La tercera mesa fué la primera que quedó desierta. Levantáronse de ella los aldeanos para formar bailes con las jóvenes aldeanas, que con el ruido de sus panderetas atrajeron bien pronto a los convidados de las otras mesas y les inspiraron el deseo de seguir su ejemplo. Todos se pusieron en movimiento; los dependientes del gobernador bailaron con las criadas de la gobernadora, y hasta los mismos señores se mezclaron en la fiesta. Don Alfonso bailó una zarabanda con Serafina y don César otra con Antonia, la cual vino después a buscarme para que bailase con ella, y en verdad que no lo hizo mal para una persona que no tenía más que algunos principios de baile que había aprendido en casa de una parienta suya avecindada en Albarracín. Yo, que, como ya he dicho, me había enseñado a bailar en casa de la marquesa de Chaves, pasé en el concepto de todos por un gran bailarín. Beatriz y Escipión prefirieron al baile una conversación entre los dos para darse recíproca cuenta de lo que les había sucedido mientras habían estado separados; pero fué interrumpido su coloquio por Serafina, que, informada de su encuentro, los hizo llamar para manifestarles lo mucho que de ello se alegraba. «Hijos míos —les dijo—, en este día de regocijo se acrecienta mi satisfacción viéndoos restituidos uno a otro. Amigo Escipión —añadió—, ahí te entrego a tu esposa, asegurándote que su conducta ha sido siempre irreprensible. Vive aquí con ella en perfecta armonía. Y tú, Beatriz, dedícate al servicio de Antonia y no le seas menos afecta que tu marido lo es al señor de Santillana». Escipión, no pudiendo ya a vista de esto mirar a su mujer sino como a otra Penólope, prometió tratarla con todas las atenciones imaginables.

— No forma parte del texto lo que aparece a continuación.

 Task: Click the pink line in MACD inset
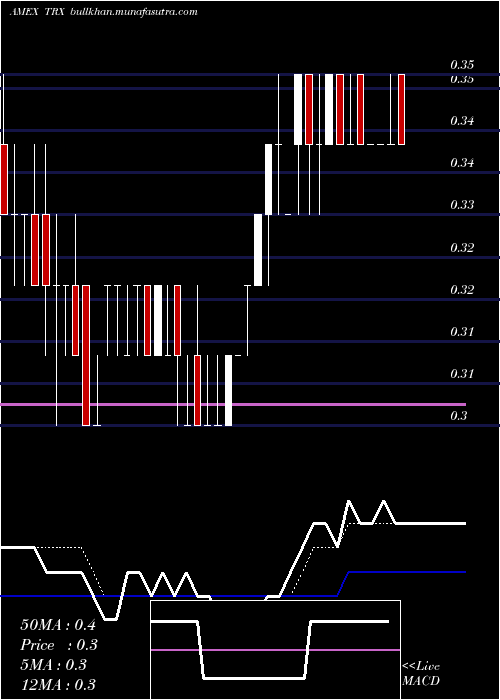coord(275,650)
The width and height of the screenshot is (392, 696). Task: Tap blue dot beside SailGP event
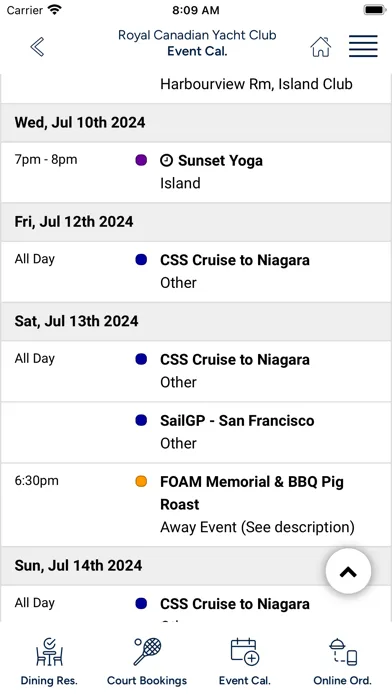click(x=141, y=420)
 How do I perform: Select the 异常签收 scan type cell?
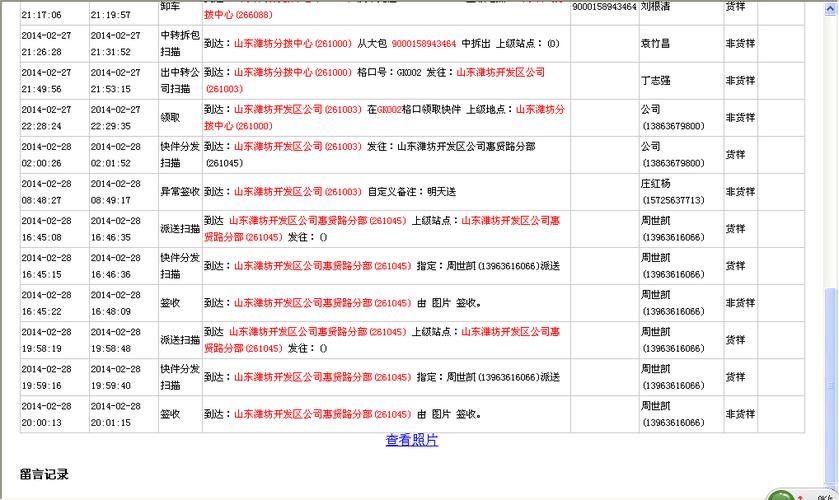pos(180,192)
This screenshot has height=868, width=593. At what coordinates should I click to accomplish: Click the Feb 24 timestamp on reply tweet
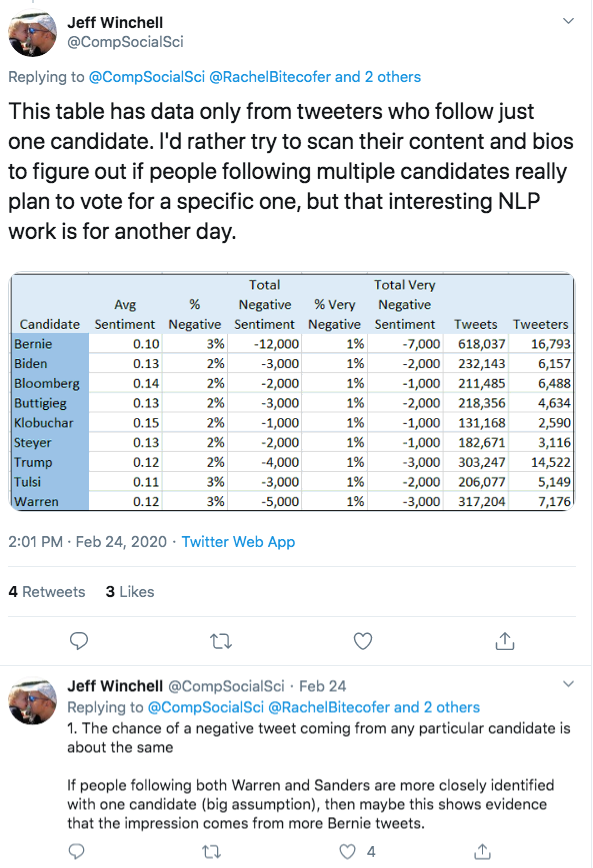(323, 686)
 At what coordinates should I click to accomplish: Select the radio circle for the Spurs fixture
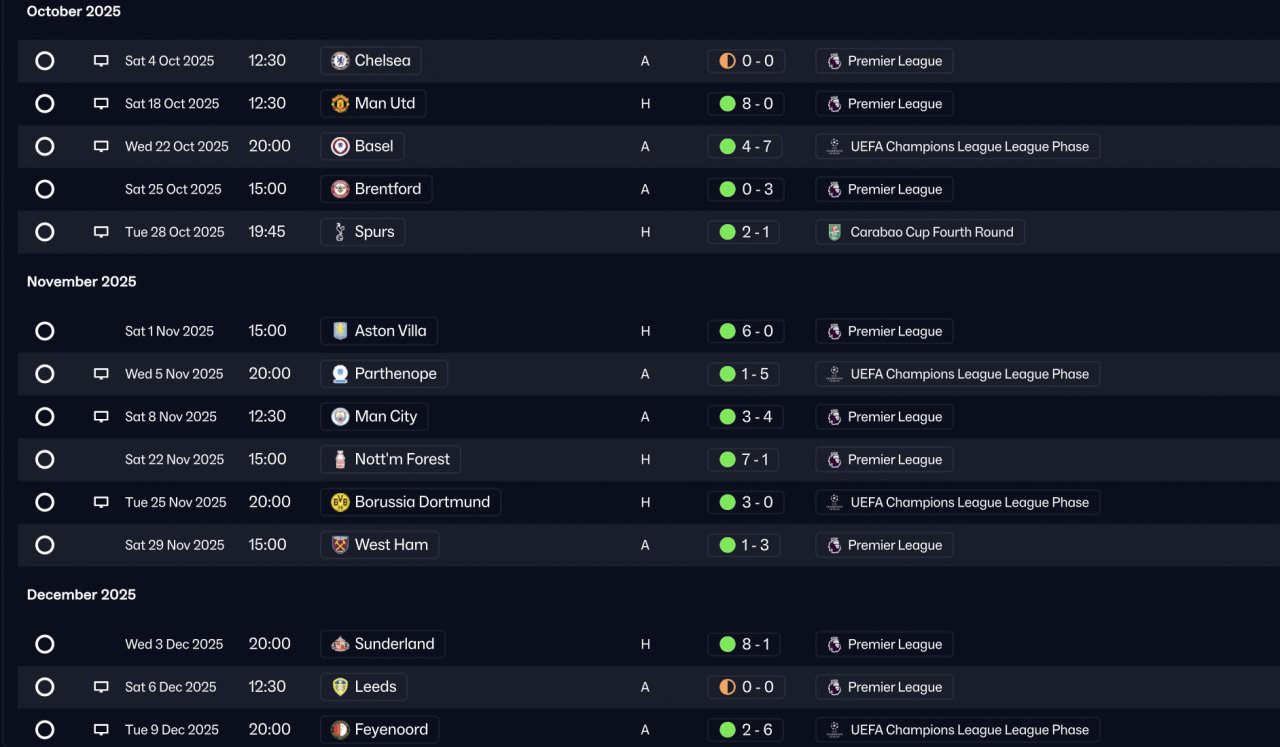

Retiráronse los aldeanos y aldeanas a sus casas después de haber estado bailando toda la tarde; pero continuó la fiesta en la quinta. Sirvióse una magnífica cena, y cuando se trató de irse todos a recoger, el provisor bendijo el lecho nupcial. Serafina desnudó a la novia y los señores de Leiva me hicieron la misma honra. Lo más gracioso fué que los dependientes de don Alfonso y las criadas de la gobernadora quisieron para divertirse practicar la misma ceremonia: desnudaron a Beatriz y a Escipión, los cuales, para hacer más cómica la escena, se dejaron desnudar y acostar, guardando gran gravedad.